Franklin Evans…está atravesada por frases como esta: “El borracho, aunque haya caído muy bajo, es un ser humano”. El carácter conservador de la novela no es más que una extensión del discurso imperante en la época, que ponía el énfasis en la fuerza del carácter, la perseverancia y el temple del individuo, pero era incapaz de abordar las causas políticas y económicas que habían convertido el alcohol en un problema social.

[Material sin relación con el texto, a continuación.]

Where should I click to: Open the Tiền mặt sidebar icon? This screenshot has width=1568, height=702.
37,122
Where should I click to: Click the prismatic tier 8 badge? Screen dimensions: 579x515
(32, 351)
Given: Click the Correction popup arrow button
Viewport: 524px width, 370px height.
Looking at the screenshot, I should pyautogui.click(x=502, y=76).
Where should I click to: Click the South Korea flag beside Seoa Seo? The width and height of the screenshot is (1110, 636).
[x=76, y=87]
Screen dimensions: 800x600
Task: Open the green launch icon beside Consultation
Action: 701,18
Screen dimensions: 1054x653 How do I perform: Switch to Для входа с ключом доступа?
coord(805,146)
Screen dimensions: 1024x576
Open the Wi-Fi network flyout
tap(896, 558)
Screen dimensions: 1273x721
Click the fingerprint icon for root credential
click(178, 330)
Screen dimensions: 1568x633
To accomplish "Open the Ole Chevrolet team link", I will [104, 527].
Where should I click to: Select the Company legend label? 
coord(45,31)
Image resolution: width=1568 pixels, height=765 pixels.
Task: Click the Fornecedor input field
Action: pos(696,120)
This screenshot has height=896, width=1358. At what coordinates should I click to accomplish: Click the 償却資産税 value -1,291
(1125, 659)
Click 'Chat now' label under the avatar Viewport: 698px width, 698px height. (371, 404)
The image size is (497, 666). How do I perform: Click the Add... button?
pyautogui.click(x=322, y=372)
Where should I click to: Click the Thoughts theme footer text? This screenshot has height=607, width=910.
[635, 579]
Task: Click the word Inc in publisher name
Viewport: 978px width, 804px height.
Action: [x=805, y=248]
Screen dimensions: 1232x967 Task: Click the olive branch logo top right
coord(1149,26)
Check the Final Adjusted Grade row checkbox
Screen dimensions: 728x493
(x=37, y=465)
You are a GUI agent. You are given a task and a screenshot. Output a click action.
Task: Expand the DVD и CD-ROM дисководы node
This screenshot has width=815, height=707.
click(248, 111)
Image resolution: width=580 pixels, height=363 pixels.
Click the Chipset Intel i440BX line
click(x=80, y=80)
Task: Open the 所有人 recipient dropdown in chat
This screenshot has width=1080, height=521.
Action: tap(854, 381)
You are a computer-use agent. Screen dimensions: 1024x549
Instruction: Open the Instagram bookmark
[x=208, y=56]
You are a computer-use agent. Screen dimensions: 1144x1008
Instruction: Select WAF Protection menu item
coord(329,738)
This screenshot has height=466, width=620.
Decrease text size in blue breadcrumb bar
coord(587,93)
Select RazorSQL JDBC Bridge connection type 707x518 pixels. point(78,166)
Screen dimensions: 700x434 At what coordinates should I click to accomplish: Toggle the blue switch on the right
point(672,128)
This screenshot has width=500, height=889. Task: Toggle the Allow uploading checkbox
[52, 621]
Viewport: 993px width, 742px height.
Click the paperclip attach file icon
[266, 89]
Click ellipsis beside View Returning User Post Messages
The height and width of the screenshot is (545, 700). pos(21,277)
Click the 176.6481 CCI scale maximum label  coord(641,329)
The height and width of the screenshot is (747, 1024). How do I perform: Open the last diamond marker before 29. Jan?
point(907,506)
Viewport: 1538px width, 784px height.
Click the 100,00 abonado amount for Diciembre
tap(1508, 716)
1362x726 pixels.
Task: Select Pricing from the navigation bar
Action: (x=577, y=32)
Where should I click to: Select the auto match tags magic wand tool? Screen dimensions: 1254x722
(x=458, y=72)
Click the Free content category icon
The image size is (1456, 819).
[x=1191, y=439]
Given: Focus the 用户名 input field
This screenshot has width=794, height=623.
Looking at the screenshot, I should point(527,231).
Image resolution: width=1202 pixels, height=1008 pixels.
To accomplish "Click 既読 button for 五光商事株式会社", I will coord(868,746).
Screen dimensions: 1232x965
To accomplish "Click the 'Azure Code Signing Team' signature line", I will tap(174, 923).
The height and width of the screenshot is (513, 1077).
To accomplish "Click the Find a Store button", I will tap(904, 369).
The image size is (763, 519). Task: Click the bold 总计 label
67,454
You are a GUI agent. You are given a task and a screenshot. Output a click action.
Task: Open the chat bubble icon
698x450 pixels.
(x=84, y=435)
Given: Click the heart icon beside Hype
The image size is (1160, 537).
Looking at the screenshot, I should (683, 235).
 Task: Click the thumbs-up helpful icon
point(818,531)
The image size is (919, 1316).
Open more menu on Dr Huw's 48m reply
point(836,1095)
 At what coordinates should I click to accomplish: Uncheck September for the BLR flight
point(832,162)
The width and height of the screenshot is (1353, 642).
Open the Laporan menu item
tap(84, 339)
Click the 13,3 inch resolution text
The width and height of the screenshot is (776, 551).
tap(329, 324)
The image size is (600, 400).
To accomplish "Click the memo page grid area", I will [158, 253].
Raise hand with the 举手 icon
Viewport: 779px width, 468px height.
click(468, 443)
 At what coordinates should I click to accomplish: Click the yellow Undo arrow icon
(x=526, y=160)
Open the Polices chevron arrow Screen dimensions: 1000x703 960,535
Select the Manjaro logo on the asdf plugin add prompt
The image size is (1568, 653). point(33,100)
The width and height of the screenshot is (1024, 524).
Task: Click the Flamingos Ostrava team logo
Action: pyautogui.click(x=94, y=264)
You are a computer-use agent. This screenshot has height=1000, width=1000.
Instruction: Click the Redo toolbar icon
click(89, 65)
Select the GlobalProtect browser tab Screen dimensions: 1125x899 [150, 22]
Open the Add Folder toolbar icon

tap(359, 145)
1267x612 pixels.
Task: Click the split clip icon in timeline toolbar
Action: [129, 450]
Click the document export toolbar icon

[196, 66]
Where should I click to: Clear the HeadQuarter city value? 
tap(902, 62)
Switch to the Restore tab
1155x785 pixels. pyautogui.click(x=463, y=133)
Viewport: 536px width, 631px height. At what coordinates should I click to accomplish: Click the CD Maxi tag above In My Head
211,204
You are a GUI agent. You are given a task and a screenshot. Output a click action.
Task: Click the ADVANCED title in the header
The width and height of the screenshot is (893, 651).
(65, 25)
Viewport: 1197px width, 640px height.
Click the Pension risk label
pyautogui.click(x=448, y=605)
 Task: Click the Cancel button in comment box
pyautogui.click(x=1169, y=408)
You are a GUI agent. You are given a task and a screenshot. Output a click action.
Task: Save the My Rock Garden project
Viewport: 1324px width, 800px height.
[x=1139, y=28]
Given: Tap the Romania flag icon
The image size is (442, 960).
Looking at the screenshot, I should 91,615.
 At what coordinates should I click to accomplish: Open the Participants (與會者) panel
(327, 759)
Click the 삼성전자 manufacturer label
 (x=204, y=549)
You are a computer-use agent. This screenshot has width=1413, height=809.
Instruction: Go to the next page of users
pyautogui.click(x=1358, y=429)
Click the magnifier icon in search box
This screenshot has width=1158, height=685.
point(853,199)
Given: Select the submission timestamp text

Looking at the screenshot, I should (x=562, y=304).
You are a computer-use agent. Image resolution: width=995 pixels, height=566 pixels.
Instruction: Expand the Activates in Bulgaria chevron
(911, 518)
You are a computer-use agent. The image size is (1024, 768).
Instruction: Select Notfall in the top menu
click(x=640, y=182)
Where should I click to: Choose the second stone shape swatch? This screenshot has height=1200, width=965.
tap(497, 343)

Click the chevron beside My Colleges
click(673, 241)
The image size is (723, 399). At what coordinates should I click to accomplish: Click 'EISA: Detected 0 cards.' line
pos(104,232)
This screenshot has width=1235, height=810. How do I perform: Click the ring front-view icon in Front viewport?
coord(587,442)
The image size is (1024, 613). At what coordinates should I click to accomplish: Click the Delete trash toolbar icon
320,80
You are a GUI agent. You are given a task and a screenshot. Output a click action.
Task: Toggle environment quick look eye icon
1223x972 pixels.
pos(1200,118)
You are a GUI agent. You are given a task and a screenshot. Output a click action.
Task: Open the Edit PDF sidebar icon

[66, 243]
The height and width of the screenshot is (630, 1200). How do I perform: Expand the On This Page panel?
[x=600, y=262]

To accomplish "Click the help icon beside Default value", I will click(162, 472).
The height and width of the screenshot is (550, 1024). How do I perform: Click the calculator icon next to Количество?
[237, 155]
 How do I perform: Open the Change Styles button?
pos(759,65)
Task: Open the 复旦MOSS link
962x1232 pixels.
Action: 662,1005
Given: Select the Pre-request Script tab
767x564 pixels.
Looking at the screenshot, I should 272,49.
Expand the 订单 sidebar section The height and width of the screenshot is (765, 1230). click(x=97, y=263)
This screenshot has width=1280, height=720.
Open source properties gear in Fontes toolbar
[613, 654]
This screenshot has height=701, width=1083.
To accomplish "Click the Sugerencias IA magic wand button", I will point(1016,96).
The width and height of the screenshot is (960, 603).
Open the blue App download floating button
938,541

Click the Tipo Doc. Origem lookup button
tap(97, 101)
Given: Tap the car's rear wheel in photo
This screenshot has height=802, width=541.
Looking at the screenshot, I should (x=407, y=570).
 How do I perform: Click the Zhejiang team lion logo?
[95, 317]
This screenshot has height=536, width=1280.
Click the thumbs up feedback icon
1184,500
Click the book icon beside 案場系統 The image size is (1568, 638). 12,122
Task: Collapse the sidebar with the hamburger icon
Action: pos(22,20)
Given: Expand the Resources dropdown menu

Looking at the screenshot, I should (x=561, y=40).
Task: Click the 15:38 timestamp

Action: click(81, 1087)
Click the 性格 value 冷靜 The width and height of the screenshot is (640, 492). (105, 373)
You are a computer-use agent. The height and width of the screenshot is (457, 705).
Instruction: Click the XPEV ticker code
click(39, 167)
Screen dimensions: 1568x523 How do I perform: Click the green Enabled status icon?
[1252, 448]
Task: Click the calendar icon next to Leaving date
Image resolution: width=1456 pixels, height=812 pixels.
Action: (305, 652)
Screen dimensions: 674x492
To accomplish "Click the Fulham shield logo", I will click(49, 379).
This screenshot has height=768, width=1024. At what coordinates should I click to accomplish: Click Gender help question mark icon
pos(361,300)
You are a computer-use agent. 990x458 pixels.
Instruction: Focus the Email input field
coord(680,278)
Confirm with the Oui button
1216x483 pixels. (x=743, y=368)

La idea de que la suma de reformas personales daría como resultado la reforma de la sociedad hacía que la víctima del problema también fuera la única responsable del mal que padecía y del que generaba para los demás. Y Franklin Evans… adhiere a esa idea conservadora con fervor: “Lo cierto es que cuando los hábitos de la bebida se apoderan del cabeza de familia son una influencia nefasta, pues engendran un nubarrón negro que lo cubre todo, emponzoña el hogar y poco a poco va descomponiendo la paz que hubiere, al tiempo que acaba por privar a los demás miembros de la familia de toda esperanza de aspiración social”.

Una mentira dickensiana

Cuando Whitman le dijo a Traubel que luego de Franklin Evans… nunca había vuelto a tropezar con la piedra de la novela, mintió. La mentira tuvo una larga vida, hasta que, en 2017, el investigador Zachary Turpin encontró una nueva novela de Whitman, Vida y aventuras de Jack Engle (1952), publicada también en formato de folletín en el Sunday Dispatch, de Manhattan. La novela se editó de forma anónima y es una comparsa llena de huérfanos, asesinatos accidentales, villanos ruines, caritativos bienhechores, borrachos reformados y un final feliz.

La fama de Dickens en ese momento era inmensa en Estados Unidos. Whitman había explicitado su admiración por el británico: “No puedo dejar escapar la oportunidad de decir el mucho afecto que le profeso y la estima que le tengo por todo lo que me ha enseñado a través de sus obras”. Dickens está por todos lados en Jack Engle, pero –como apunta con admirable lucidez Valerie Miles en el prólogo– “la novela importa por el capítulo 19”. ¿Qué pasa en ese capítulo? Nada, justamente. Allí, Whitman pausa la peripecia, pone a Jack en un cementerio y le permite contemplar, nada más que contemplar: “La hierba alta y tupida me cubría la cara. Sobre mí estaba el verdor, algo cobrizo, de los árboles que se nutren de la decadencia de los cuerpos de los hombres”. Y en ese momento sentimos el pinchazo del reconocimiento: Whitman deja de impostar a Dickens y escuchamos su propia voz, una voz incapaz de urdir tramas, una voz que para existir plenamente tuvo que crear su propio lenguaje.

Pero, bien, ¿cuál es la conclusión? ¿Whitman era un prosista mediocre? Ciertamente. Entonces, ¿qué es lo interesante de recorrer la prosa torpe de un poeta inmortal? Tal vez, recordar que la mitificación siempre es una falsificación. Gracias a la mitificación, Whitman ha sido utilizado para vender sopa, autos, vaqueros. Recordar que el poeta reverenciado en sus últimos días como un profeta no fue otra cosa que un hombre, y que como tal hizo suyos muchos de los errores de su tiempo, es una forma de descartar el camino, siempre más fácil, del mito. Cuando uno da por sentada la condición de genio de alguien, inmediatamente hay algo que deja de percibir en él. La construcción de un genio necesita de un grueso recubrimiento de falsedad gloriosa; por eso, quizá sólo la desmitificación nos permita volver a leer la poesía de Whitman desde un lugar más auténtico. Quién sabe qué encontraremos, entonces, en ella.